Stored data:
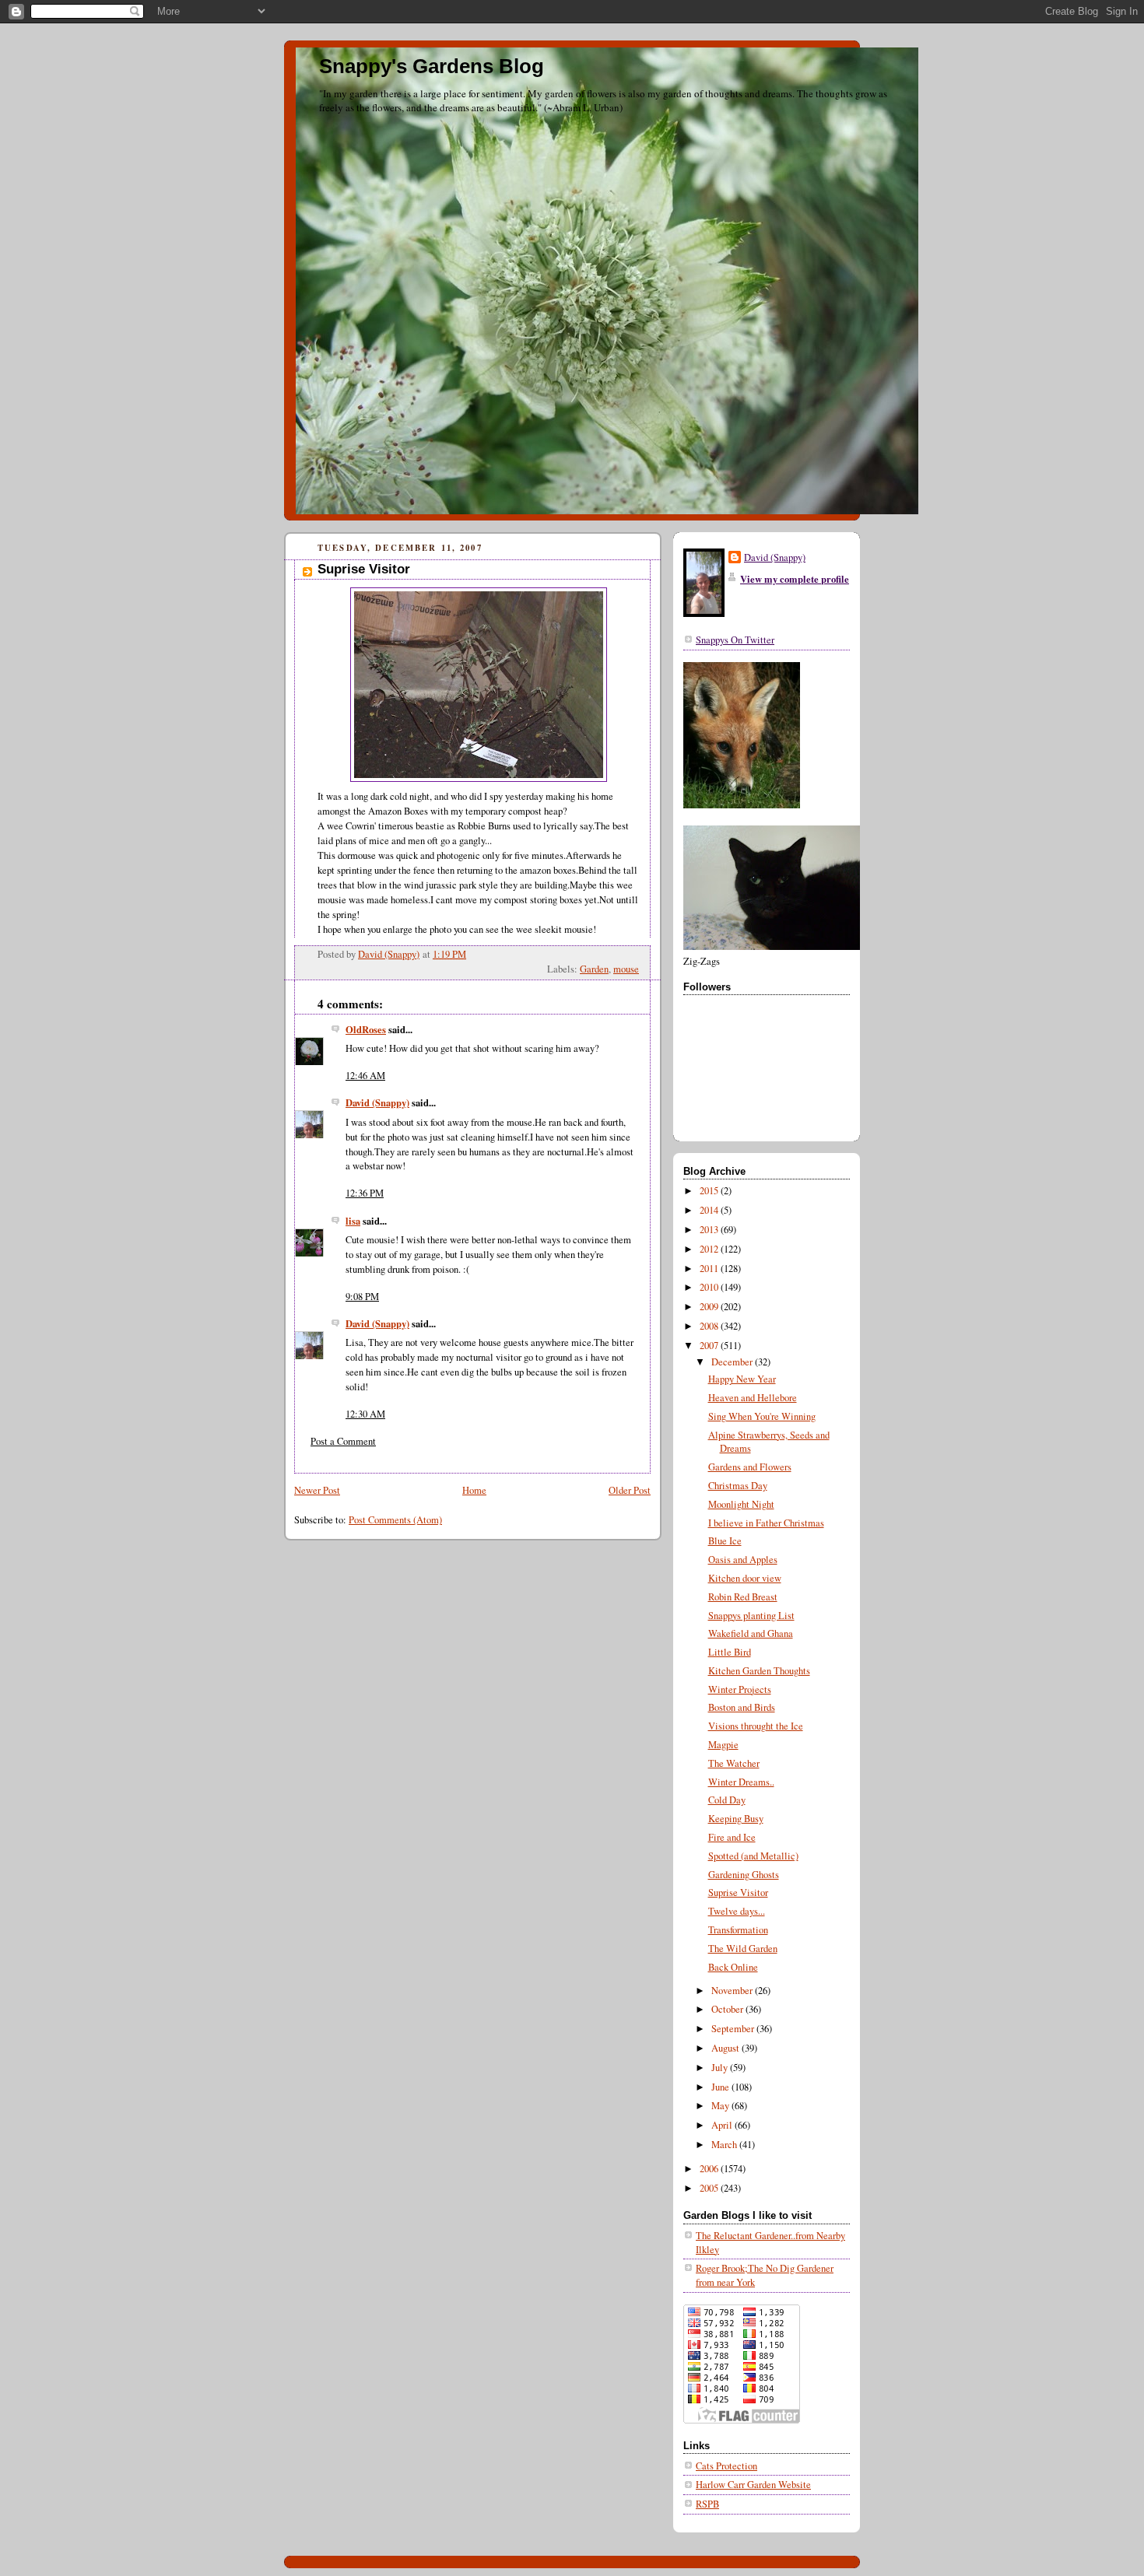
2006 (710, 2168)
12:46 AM (365, 1075)
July (720, 2067)
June (721, 2087)
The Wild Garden (742, 1948)
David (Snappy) (377, 1102)
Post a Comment (343, 1441)
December (733, 1362)
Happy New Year (742, 1379)
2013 (710, 1229)
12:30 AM (365, 1414)
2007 (710, 1345)
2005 (710, 2188)
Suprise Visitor (738, 1892)
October (728, 2009)
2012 (710, 1249)
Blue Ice (725, 1540)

* **What is needed**: From the line that contains "July (720, 2067)" through the final line of the entries above, every line must be reproduced exactly and nothing more.

* **Solution to this problem**:
July (720, 2067)
June (721, 2087)
The Wild Garden (742, 1948)
David (Snappy) (377, 1102)
Post a Comment (343, 1441)
December (733, 1362)
Happy New Year (742, 1379)
2013 (710, 1229)
12:30 AM (365, 1414)
2007 (710, 1345)
2005 (710, 2188)
Suprise Visitor (738, 1892)
October (728, 2009)
2012 (710, 1249)
Blue Ice (725, 1540)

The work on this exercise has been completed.